# New here! Advice please



## NICCI (Apr 9, 2021)

Hi Everyone! I'm new to the forum and very happy with my MaraX.

For 3 months now pulling some nice shots with vst basket 15gram, bottomless portafilter and Niche grinder. Would like some advice on how to use the 'Single' IMS basket because I get over-caffeinated 😉. Tried coarser grinds, less/no tamping without results and lots of channeling/squirting coffee.

Sharing the 15 gr. shot is not an option because girlfriend only drinks one cappucino a day.

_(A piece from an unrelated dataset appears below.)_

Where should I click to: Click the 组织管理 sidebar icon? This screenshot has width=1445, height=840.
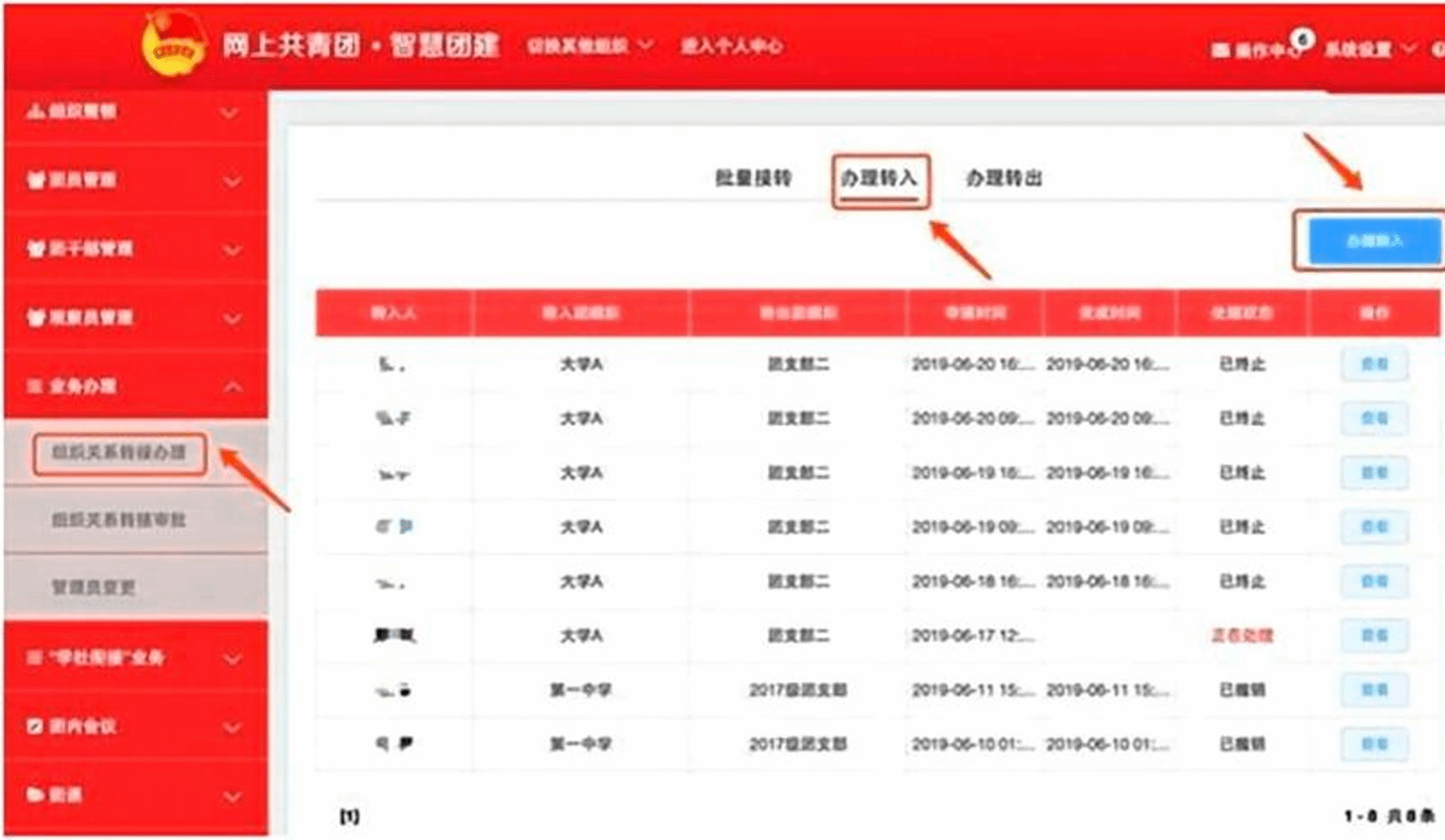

Some tips would be appreciated. Thanks!


----------



## prezes (Apr 17, 2018)

Hi

I've been using IMS the single for quite a while and found the key factor is using a convex tamper. I am using 18g IMS basket as well which allows to keep the grind level same.


----------



## NICCI (Apr 9, 2021)

Hi Prezes, Thanks for the tip! Will order one and see how that goes👍


----------



## DavecUK (Aug 6, 2013)

NICCI said:


> Hi Prezes, Thanks for the tip! Will order one and see how that goes👍


 @NICCI There's two in the classifieds section

https://coffeeforums.co.uk/classifieds/

Welcome to the forum...


----------



## jhf (Nov 30, 2020)

Attention! IMS produces two types of single bowls. One with a conical bottom and the other with a flat bottom. I believe that the convex tamper is suitable for a bowl with a conical bottom.


----------



## prezes (Apr 17, 2018)

@jhf I am quite sure 'the single' is only conical


----------



## DavecUK (Aug 6, 2013)

@jhf @prezes My favourite tamper of 18 years vintage, is my Reg Barber US curve...used on everything, be it flat or not.


----------



## NICCI (Apr 9, 2021)

Thanks for the warm welcome!

Did notice some for sale in the classifieds, but I'm located in Germany. Customs here seem to find joy in pestering German buyers ordering UK products after Brexit... My UK shower curtain ( worth 15 pounds) that I ordered second week of Januari was stuck in customs for 2 months🤔


----------



## DavecUK (Aug 6, 2013)

NICCI said:


> Thanks for the warm welcome!
> 
> Did notice some for sale in the classifieds, but I'm located in Germany. Customs here seem to find joy in pestering German buyers ordering UK products after Brexit... My UK shower curtain ( worth 15 pounds) that I ordered second week of Januari was stuck in customs for 2 months🤔


 I would hope something like a Tamper would whizz through with German efficiency...things must have improved since then....of course I don't know how much postage would be?


----------



## prezes (Apr 17, 2018)

If it's marked as a gift by the sender can help as well. I think it settled down a bit since January but it's understandable you're worried after the experience you had !


----------



## NICCI (Apr 9, 2021)

I have a feeling it could have something to do with discouraging Germans ordering from UK. "How could they leave the EU! The black sheep!" Or similar ridiculous sentiments...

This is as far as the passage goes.